Missing-key behavior for negative predicates is controlled by
`MissingKeyPolicy`. Mixed numeric comparison behavior for equality, membership,
and range predicates is controlled by `NumberComparisonPolicy`.

Grouped expressions must contain at least one predicate. For example,
`and(|g| g)` and `or_not(|g| g)` are rejected by `build()` because an empty group
is usually a caller bug.

Empty value sets are allowed. `in_set("key", [])` matches no metadata object.
`not_in_set("key", [])` matches when `key` exists; when `key` is missing, it
follows the configured `MissingKeyPolicy`, just like other negative predicates.
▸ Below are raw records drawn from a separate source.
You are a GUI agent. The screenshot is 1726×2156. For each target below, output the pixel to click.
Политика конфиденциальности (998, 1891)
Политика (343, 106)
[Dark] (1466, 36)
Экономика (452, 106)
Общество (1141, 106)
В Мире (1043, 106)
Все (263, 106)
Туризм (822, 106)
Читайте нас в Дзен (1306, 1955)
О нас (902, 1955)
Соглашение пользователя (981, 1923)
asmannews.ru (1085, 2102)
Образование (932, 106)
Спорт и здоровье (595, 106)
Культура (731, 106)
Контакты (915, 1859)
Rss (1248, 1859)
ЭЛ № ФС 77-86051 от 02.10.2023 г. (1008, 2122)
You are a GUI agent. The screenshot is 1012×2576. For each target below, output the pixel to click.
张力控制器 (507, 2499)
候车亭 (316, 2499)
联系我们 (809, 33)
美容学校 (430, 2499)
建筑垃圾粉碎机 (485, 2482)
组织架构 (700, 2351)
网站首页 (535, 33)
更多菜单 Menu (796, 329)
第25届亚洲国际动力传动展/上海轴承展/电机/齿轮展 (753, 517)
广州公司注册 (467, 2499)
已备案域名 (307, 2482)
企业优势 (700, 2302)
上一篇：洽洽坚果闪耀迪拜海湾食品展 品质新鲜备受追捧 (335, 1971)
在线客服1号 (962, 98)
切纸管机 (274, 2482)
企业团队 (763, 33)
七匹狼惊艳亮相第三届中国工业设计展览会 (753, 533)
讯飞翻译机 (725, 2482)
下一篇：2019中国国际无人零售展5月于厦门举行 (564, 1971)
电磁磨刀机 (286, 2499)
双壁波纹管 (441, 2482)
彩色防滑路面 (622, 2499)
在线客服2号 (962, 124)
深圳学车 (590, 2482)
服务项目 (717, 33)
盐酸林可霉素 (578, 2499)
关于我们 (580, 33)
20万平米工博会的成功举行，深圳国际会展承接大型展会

When a schema validates filters, all numeric `DataType` variants are considered
compatible with each other. This intentionally lets callers write convenient
numeric literals in filter conditions even when they cannot precisely mirror the
storage field type. Actual `MetadataSchema::validate(&metadata)` remains strict:
stored metadata values must use the concrete field type declared by the schema.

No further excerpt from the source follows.